* QUÉ SE PIDE *
#1 ¿Cómo se traduce al inglés esta oración del texto sobre los primeros días de escuela: «Al repique de la campana le seguía un nervioso silencio y la formación inicial por grados y en orden de estatura: los chiquitos adelante.»?
#2 ¿Puedes retomar el texto sobre los primeros días de escuela a partir de su última oración y seguir escribiéndolo?

Andrés Pachano
Antes era en octubre, en sus primeros días y… ¡ellos eran mágicos!
Todo lo que encerraban, lo que arrastraban, tenía esa aureola de lo desconocido que convocaba a la curiosidad, que atraía y cautivaba. ¡Es que éramos niños!
Madrugaba ese mes y las ilusiones también; íbamos entonces a clases con impecable uniforme, pantalón bien planchado, con los pies apretujados estrenando zapatos y en el bolsillo pañuelos flamantes con nuestras iniciales cifradas por mamá en la orilla de una bien planchada tela. Era uno de los días que íbamos a la escuela sin carril y con las manos en los bolsillos.
El patio de la escuela nos parecía inmenso, cuando era tan solo un recoveco estrecho que acunando el bullicio infantil lo multiplicaba y que ensordecía. Al repique de la campana le seguía un nervioso silencio y la formación inicial por grados y en orden de estatura: los chiquitos adelante. El discurso del director -que nadie prestaba atención- antecedía al desfile de los grados a la respectiva clase, entonces la magia crecía: el reencuentro con los amigos, el conocer a los nuevos y la nerviosa incertidumbre por saber que profesor nos toca.

* EXTRACTO DE DATOS *
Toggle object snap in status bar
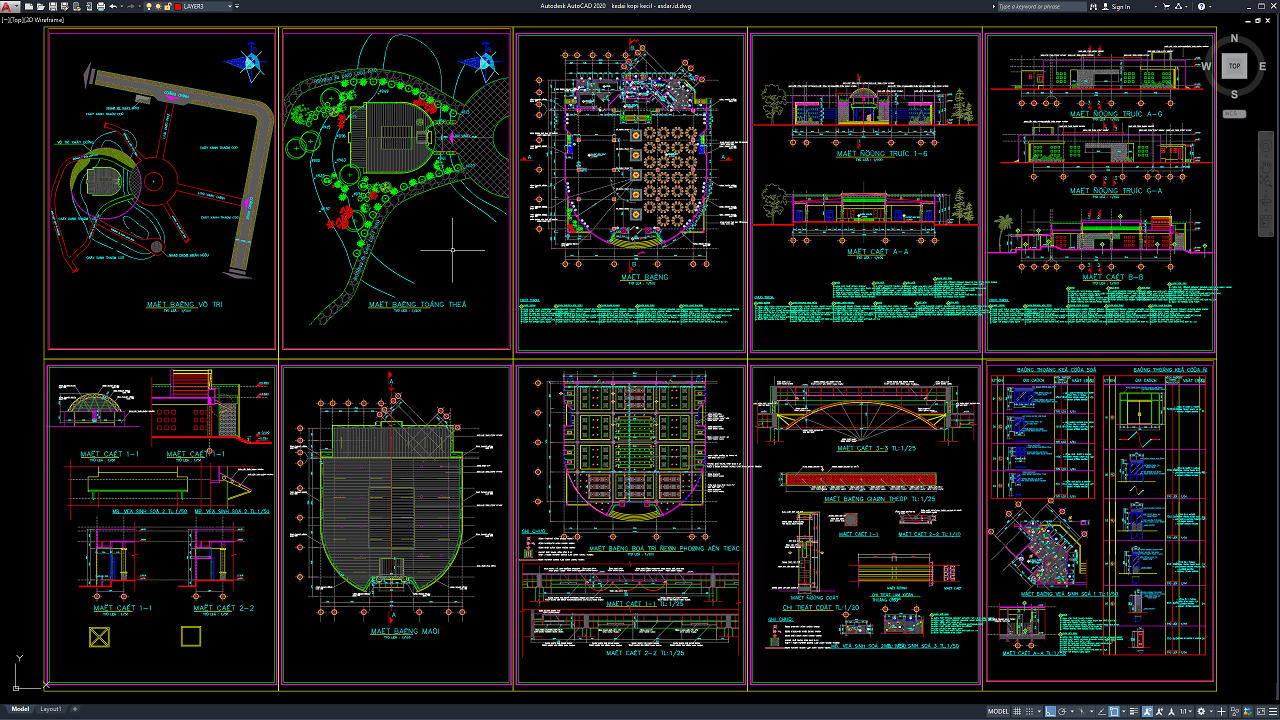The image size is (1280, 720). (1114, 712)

==

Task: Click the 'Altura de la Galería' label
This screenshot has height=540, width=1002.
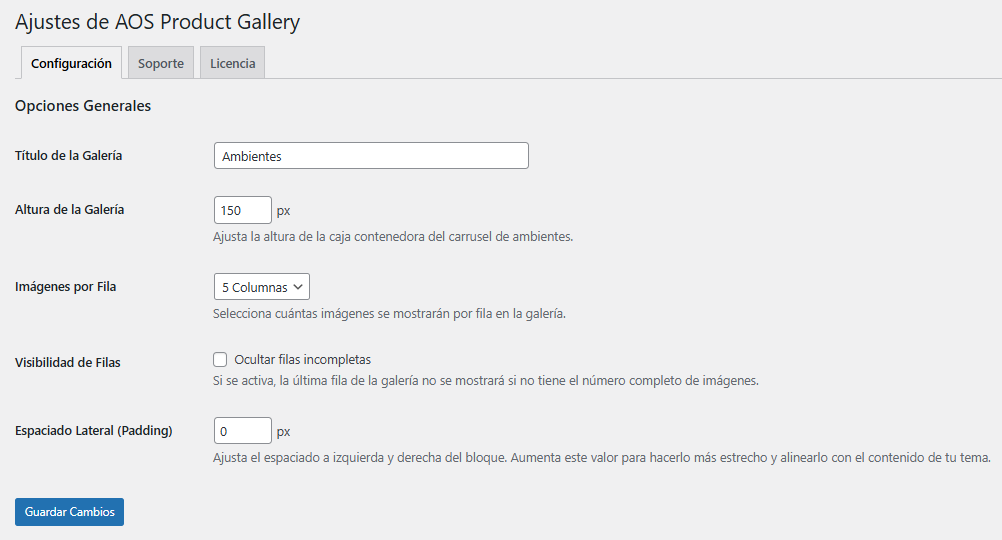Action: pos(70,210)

==

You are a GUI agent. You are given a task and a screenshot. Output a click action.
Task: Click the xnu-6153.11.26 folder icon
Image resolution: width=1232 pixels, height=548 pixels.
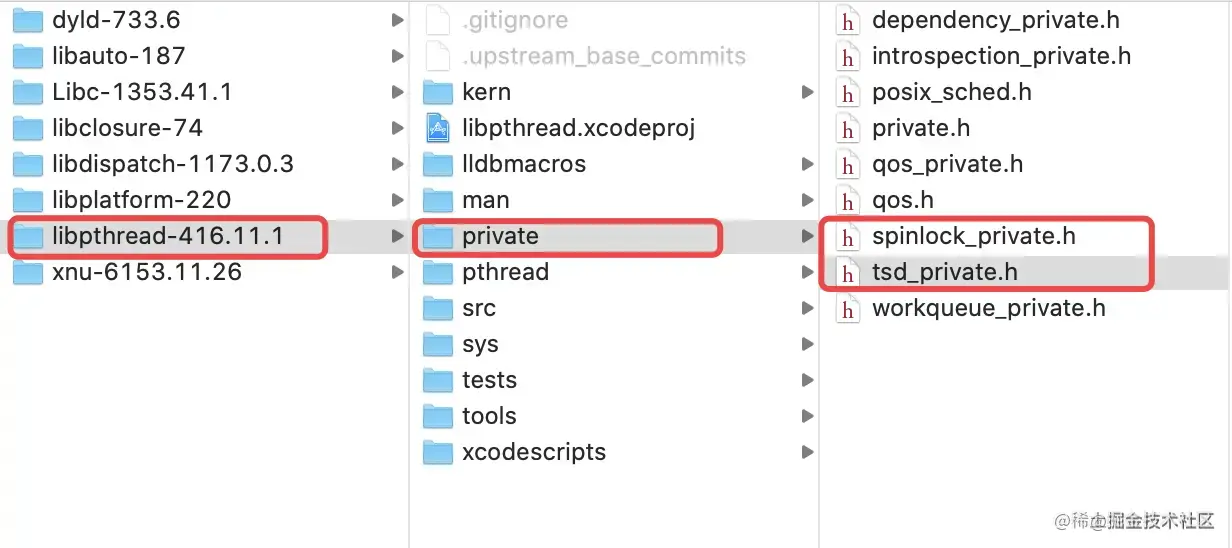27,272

* RESPUESTAS POR TAREA *
#1 The ringing of the bell was followed by a nervous silence and the first lineup by grade and in order of height: the little ones in front.

#2
La lista de útiles llevaba a otra dimensión las expectativas y los sueños: nos parecía tan grande, desconocida. El compás, el graduador: ¿qué suerte de artilugios son esos?, quizá nos habremos preguntado. Como alguna vez quizá lo hicimos cuando nos pidieron una pizarra de mano y sus lápices y la obligación de hacerla grabar rayas de una fila por un lado. El juego de papel brillante y el gomero eran cosa de otro mundo, ¿qué suerte de alquimia descubriremos con ellos? debemos habernos inquirido. Y el cuaderno de escritura inglesa, el tintero, el canutero y las plumas que comprábamos en la Editorial Minerva del señor Garcés. La tabla de multiplicar era misterio, puro misterio; como lo era el libro de Historia Sagrada.
Los cuadernos de veinte hojas: de cuadros, de dos líneas y de cuatro líneas, los comprábamos donde el señor Baus o donde el señor Barrera. A todos los forrábamos con meticulosa pasión con el papel de empaque del color que nos permitían escoger y con engrudo pegábamos sus membretes.
¡Era la cálida magia de octubre!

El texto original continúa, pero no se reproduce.